例えば第2話は、美羽と基秋が付き合うことになったものの、結局基秋の気持ちは他にある、という内容なのですが、前半では幸せな2人のシーンをとことん明るく描きました。そしてラストで一気に悲しいシーンをとことん悲しく、暗く描くようにしました。事前にSNSで一部の動画を見てくださっていた視聴者が単純に「答え合わせ」をしながら見るのではなく、ちゃんと本編も楽しみながら見てくださるような工夫をしなくては、と思っています」と語ってくれた。
■本編には描かれないシーンが見られるスピンオフCM
そして、本編と連動したスピンオフCMにもこれまでになかった仕掛けがある。このCM企画を担当したインターネット・オブ・テレビジョンセンター(IoTvセンター)鈴木努氏はニビハコのスピンオフCMの企画意図を次のように語る。
「出演者の岡本夏美さんがドラマの役柄の設定のためにご自身の髪を切る、という話を聞きました。でも台本を読んでも髪を切るシーンが見当たらないんです。ドラマ本編では“ある出来事”を受けてあおいが髪を切り、髪を短くした姿で突然仲間の前に現れる、というストーリーになっていて。髪を切るという大事な瞬間を使って、裏のストーリーが作れるな、と直感的に思い、若い世代 がよく利用している サービスとコラボ したスピンオフ的なCMにできないかなと考えたのです」
そして、この取り組みに即座に、ご賛同頂いた「 ホットペッパービューティ ー」とドラマ本編の撮影の合間を縫って 、岡本夏美さん演じるあおいにスポットを当てたスピンオフCM が撮影されたという。
本編の合間で放送されるCMをドラマの世界観を崩すことなく視聴者に届けることができるだけでなく、本編では描かれないあおいの複雑な心境をCMを通して垣間見ることができるという構成だ。ドラマ本編の出演者がただ単にCMに出ているだけではなく、ドラマの話の展開の上でも大きな意味を持つスピンオフCMに対して、業界内関係者からも驚きの声が届いたという。
■部署間の垣根を超えた連携で示した新しい可能性
SNSの動画制作を担当した西脇氏は、「今までSNS周りの担当はドラマが出来上がってから関わることが多かったですが、今回はドラマ部や制作の皆様と構想の段階からご一緒できたので、ストーリーにも踏み込んだSNS用の素材制作ができたし、すごく前向きに作業を進められる環境でした」と有機的な連携ができたことを強調する。

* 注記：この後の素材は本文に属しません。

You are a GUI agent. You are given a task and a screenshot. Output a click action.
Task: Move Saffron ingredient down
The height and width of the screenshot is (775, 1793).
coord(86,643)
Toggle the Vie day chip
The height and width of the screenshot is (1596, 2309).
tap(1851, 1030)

そして鈴木氏は、「今回の取り組みは、スポンサーやSNSでのプロモーション展開に関わるすべての部署が展開の柱の部分を理解し、垣根を越えてオーバーラップしてアイディアを出し合うことで新しい可能性を見出すことができたのではないかと考えています」と語る。
『鈍色の箱の中で』は深夜3時という深い時間帯での放送にもかかわらず、プライム帯で放送されているドラマやバラエティコンテンツと肩を並べ、第1話~第5話全てで、一時はTVerランキング4位にランクインした。
鈴木氏は「今回の作品は、深夜帯のドラマ。しかもターゲットがティーン層やF1層にある程度絞られている。それでも動画配信ではプライム帯のドラマコンテンツと遜色ない再生数を獲得できたのは本当にうれしいことです」と話し、残間氏も「地上波の放送枠とは関係なく動画配信の場が平等に与えられる時代。どの放送枠のドラマであっても配信で上位に食い込めるチャンスがある。ここにこれからの時代のドラマ作りの面白さがあると思います」と力強く答えてくれた。
『鈍色の箱の中で』の放送は今週末で最終回となるが、引き続き、同社の取り組みに注目していきたい。